**PROBLEM DETAILS**
Copy each line below word for word and drop every image.
-- -- --
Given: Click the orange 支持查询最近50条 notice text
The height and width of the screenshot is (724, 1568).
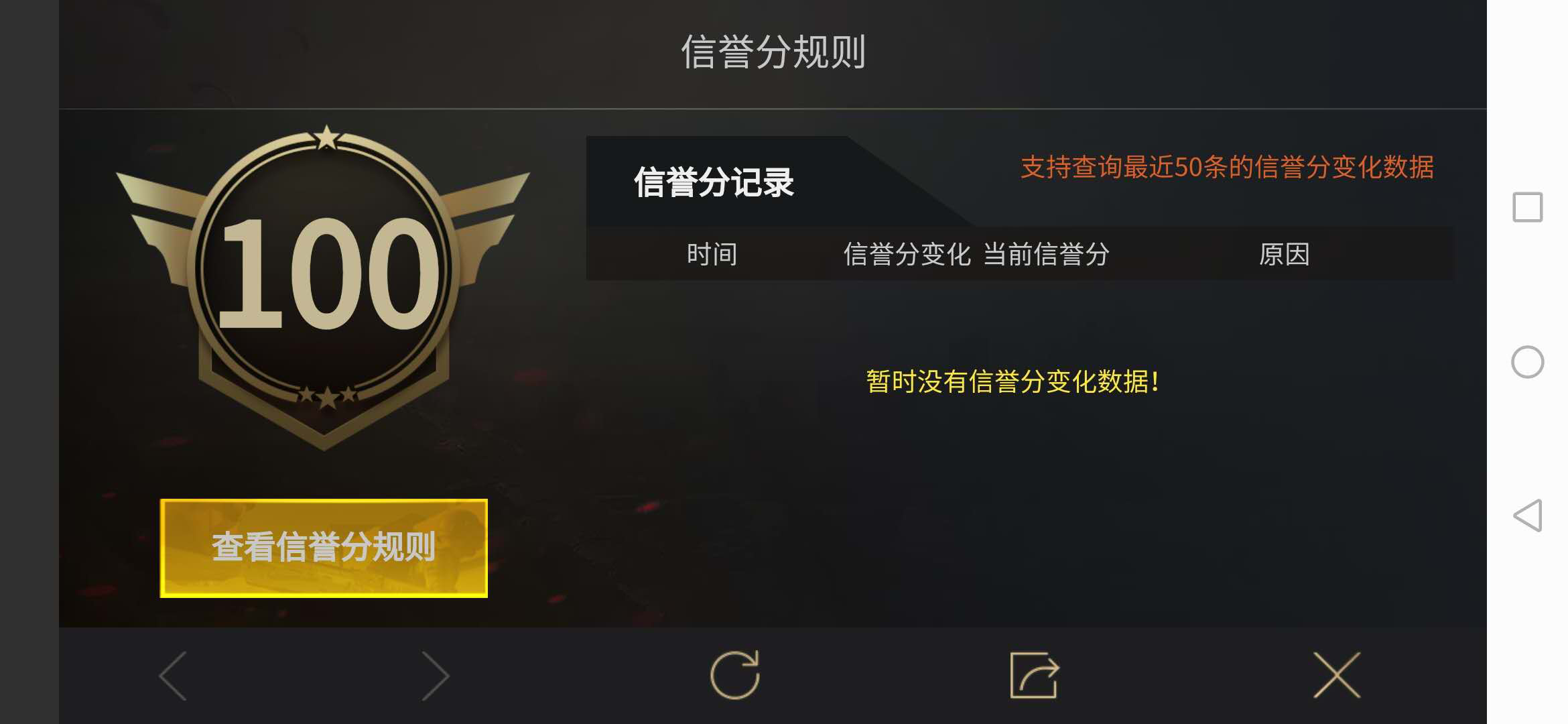Looking at the screenshot, I should [1227, 167].
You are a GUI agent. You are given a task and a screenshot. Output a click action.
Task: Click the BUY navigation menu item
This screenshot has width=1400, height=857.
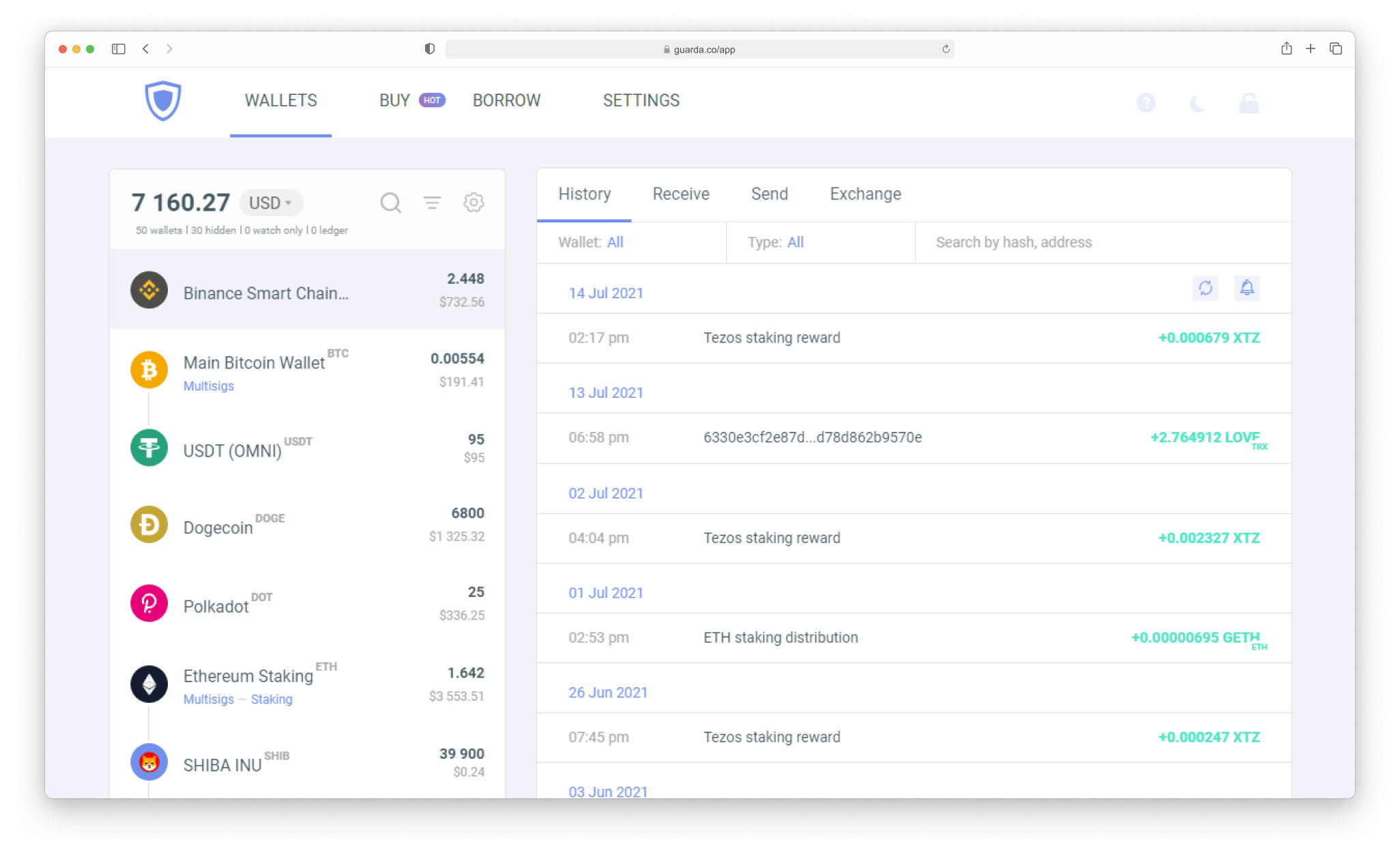click(393, 100)
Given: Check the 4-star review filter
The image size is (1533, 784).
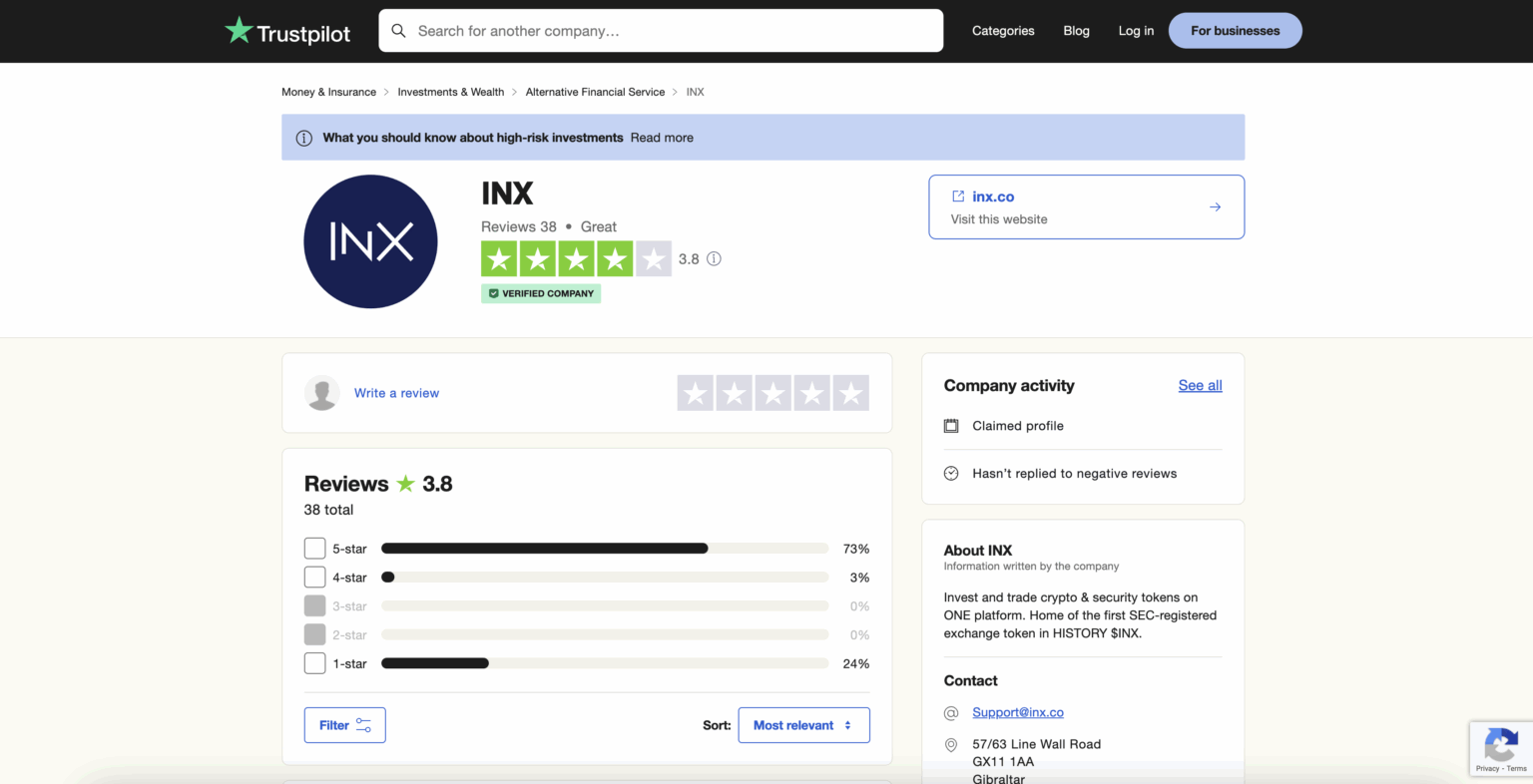Looking at the screenshot, I should tap(313, 577).
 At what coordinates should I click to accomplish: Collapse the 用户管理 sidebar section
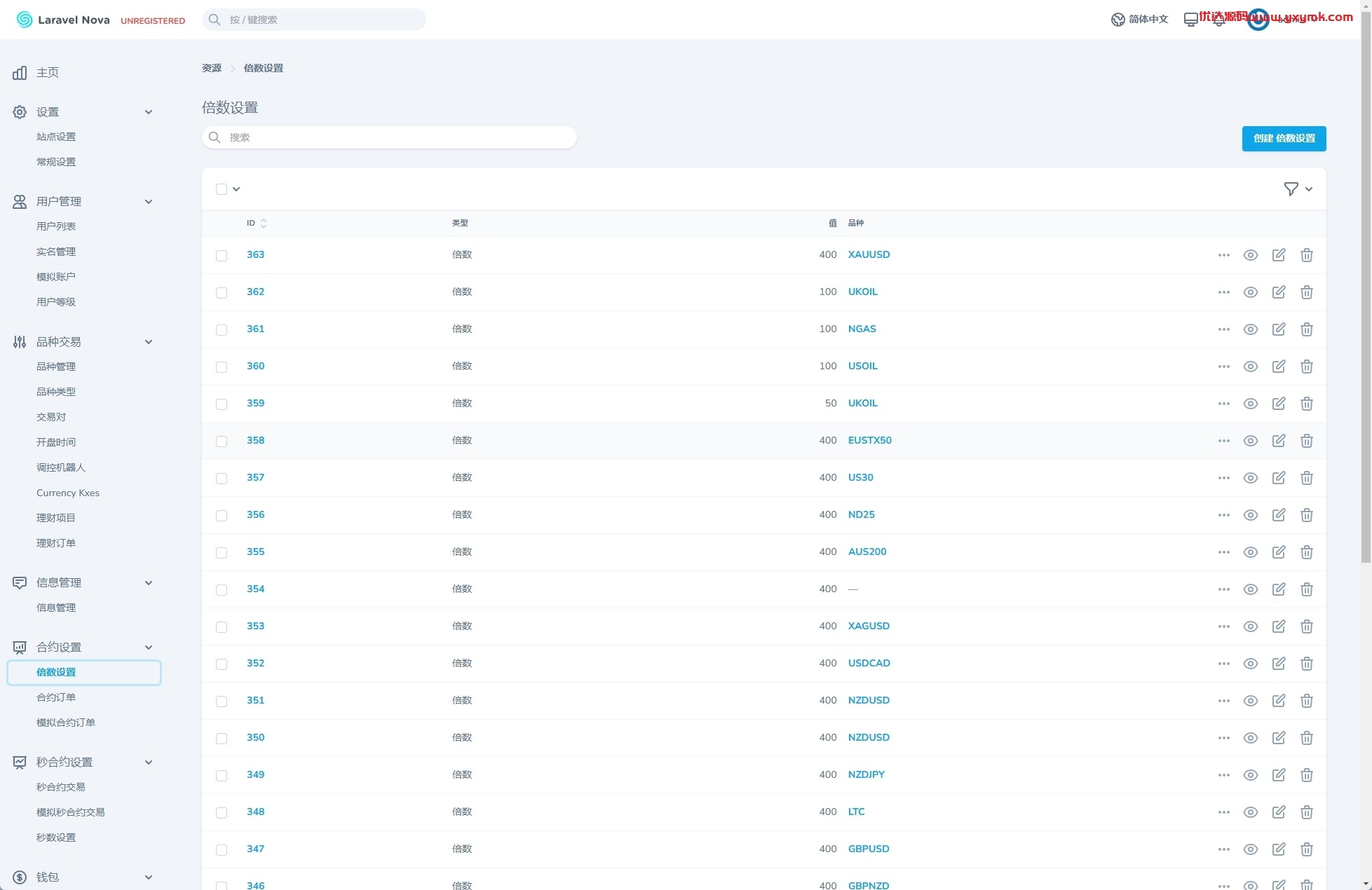pyautogui.click(x=149, y=202)
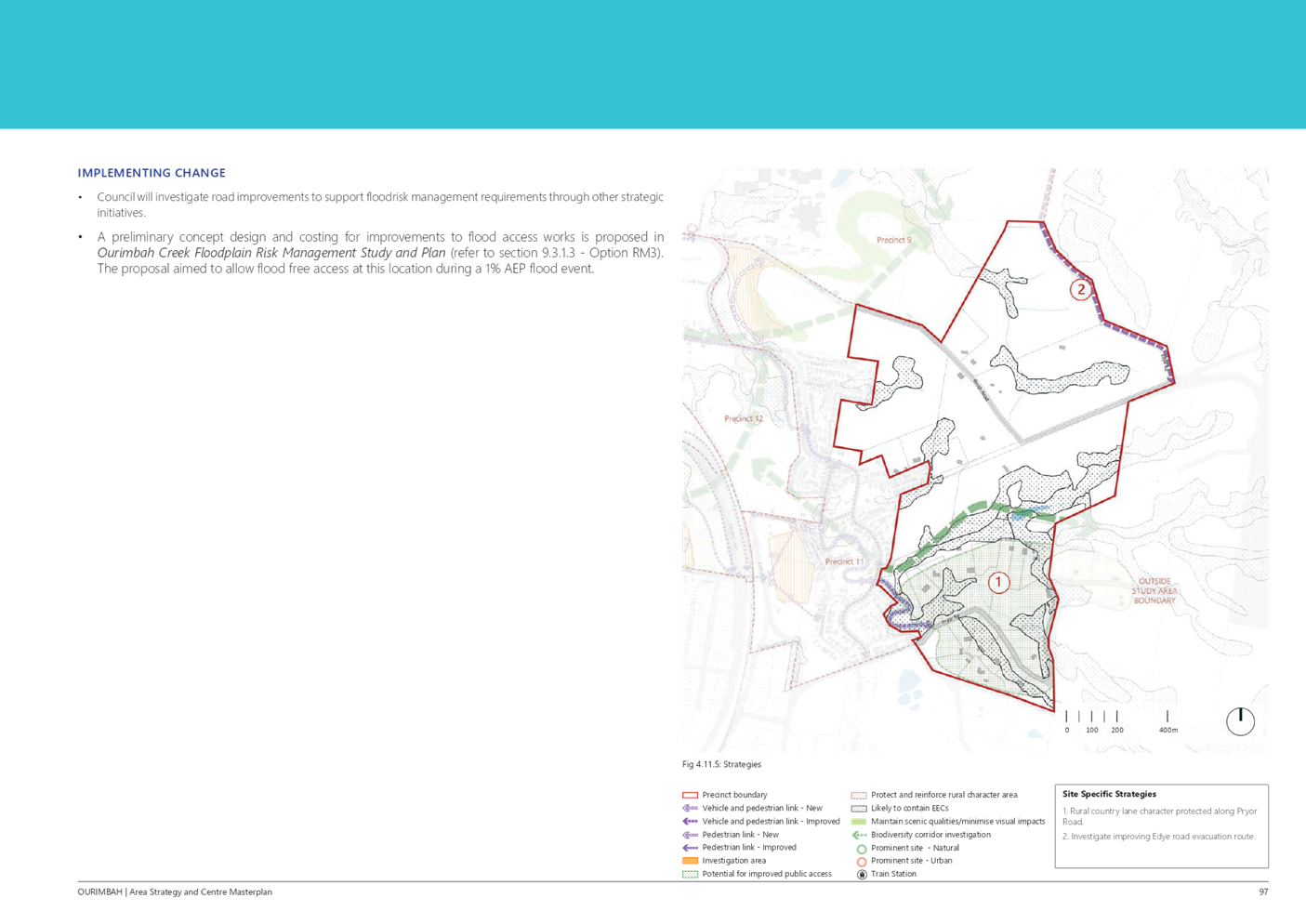Click the orange Investigation area legend swatch
The width and height of the screenshot is (1306, 924).
pos(690,861)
-- -- --
**EXPECTED ANSWER**
Given: Click the orange 支持查询最近50条 notice text
The height and width of the screenshot is (724, 1568).
Looking at the screenshot, I should [1227, 167].
You are a GUI agent. You are given a task and a screenshot. Output a click action.
Task: Click the BUY navigation menu item
This screenshot has width=1400, height=857.
click(393, 100)
Given: Check the 4-star review filter
The image size is (1533, 784).
Looking at the screenshot, I should tap(313, 577).
 At what coordinates should I click to accomplish: Collapse the 用户管理 sidebar section
pyautogui.click(x=149, y=202)
Click the orange Investigation area legend swatch
The width and height of the screenshot is (1306, 924).
pos(690,861)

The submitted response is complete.